Pourtant, elle n’en poursuivit pas moins sa fuite au travers des landes de Sidimote, le risque de tomber sur une patrouille ou d’être rattrapée ne quittait pas son esprit. Après des heures de courses effrénées, la dragodinde commença à montrer des signes de fatigue. Mais Khyrra préféra ne pas lui accorder de pause, quitte à la crever en route. Ce qui ne manqua pas d’arriver, l’animal s’écroulant d’un coup et jetant sa cavalière à bas en rendant son dernier souffle.
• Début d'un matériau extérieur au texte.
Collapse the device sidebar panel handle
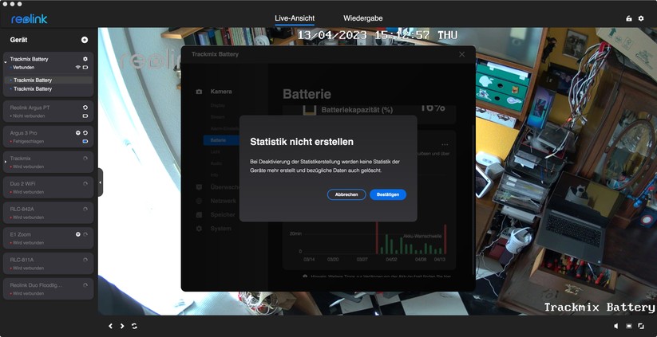The height and width of the screenshot is (337, 657). click(x=100, y=182)
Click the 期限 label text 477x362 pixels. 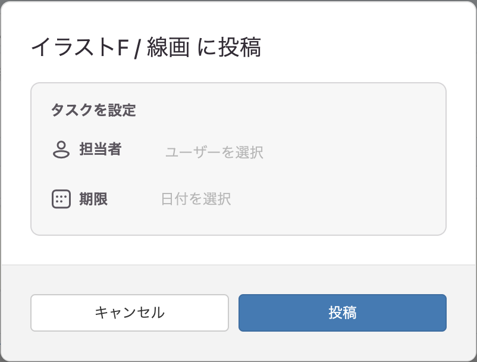93,199
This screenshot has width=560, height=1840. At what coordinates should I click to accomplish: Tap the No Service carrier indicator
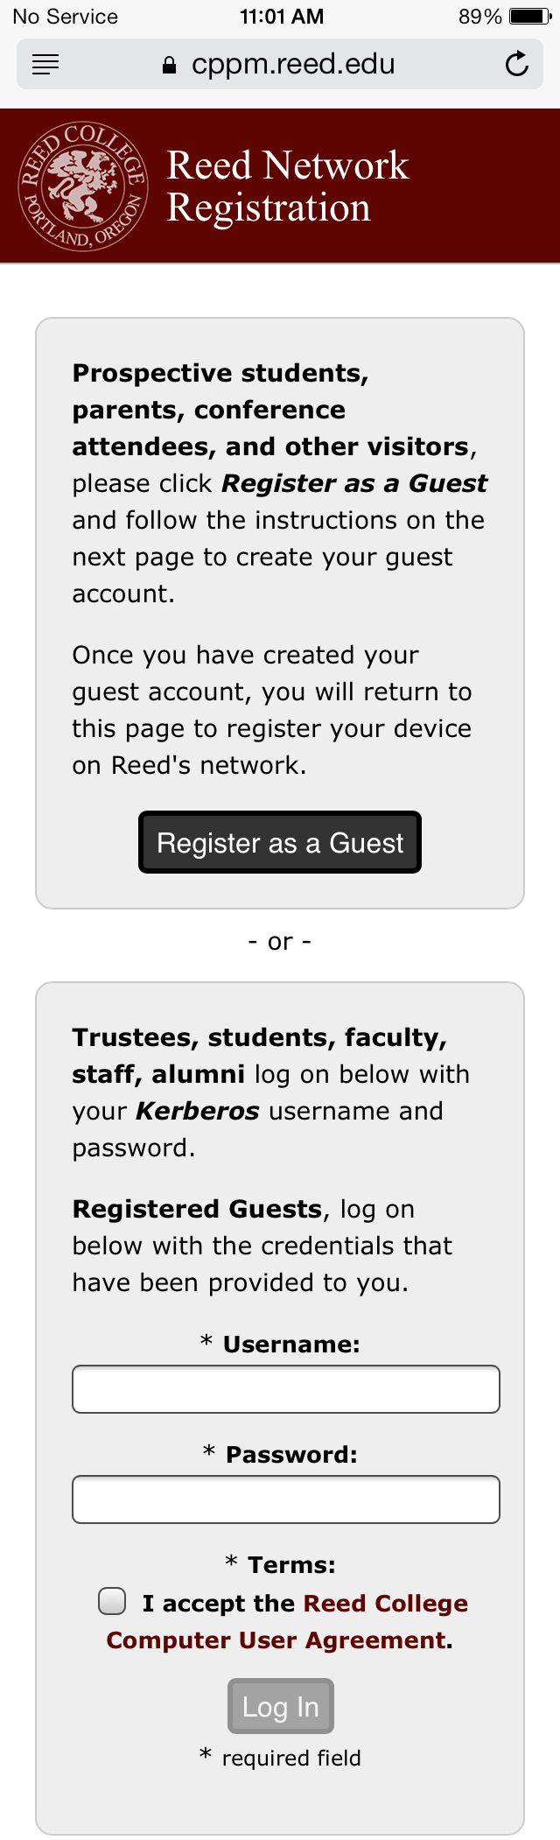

La sacrieuse se releva et continua pesamment son chemin à pied, jusqu’à trouver un amoncèlement de rocher formant une cavité où elle se réfugia.


- Mais qu’ai-je fait ?

Sous cet abri de fortune, la tension accumulée la submergea et elle laissa enfin couler ses larmes jusqu’à ce que l’épuisement la fasse sombrer dans un sommeil agité.

Une lumière blafarde commençait à poindre à l’horizon, le jour n’allait plus tarder à se lever. Il lui fallait prendre une décision, Khyrra retourna pour la énième fois l’écusson de la garde brakmarienne entre ses mains, se remémorant les évènements qui l’avait conduite à ce choix bien des années plus tôt : une obligation de vengeance, l’inconscience et l’impétuosité de la jeunesse, un amour irraisonné et voué à l’échec, et surtout, une rébellion face à l’ordre divin.

Elle ne pouvait plus laisser le passé dicter son avenir. Maintenant que les raisons autrefois un tant soit peu valables n’étaient plus que fumisterie, il était temps qu’elle vive pour elle-même et non plus pour des ombres depuis longtemps évanouies. Brakmar l’avait asservie, avilie et maintenant trahie. Maintenant, elle n’était plus qu’une cible à abattre pour son ancienne cité. Les temps s’annonçaient sombres et sa liberté retrouvée avait un goût d’amertume.

Elle froissa l’écusson et le jeta sur le sol. Il lui restait une dernière chose à faire avant de quitter son refuge de la nuit. Dans le soleil levant, elle tira son épée, matérialisa ses ailes brakmarienne qu’elle n’aimait pas afficher et les trancha l’une après l’autre, acceptant la douleur et le sang comme une purification. Alors seulement, elle reprit sa route, sans même savoir où désormais aller.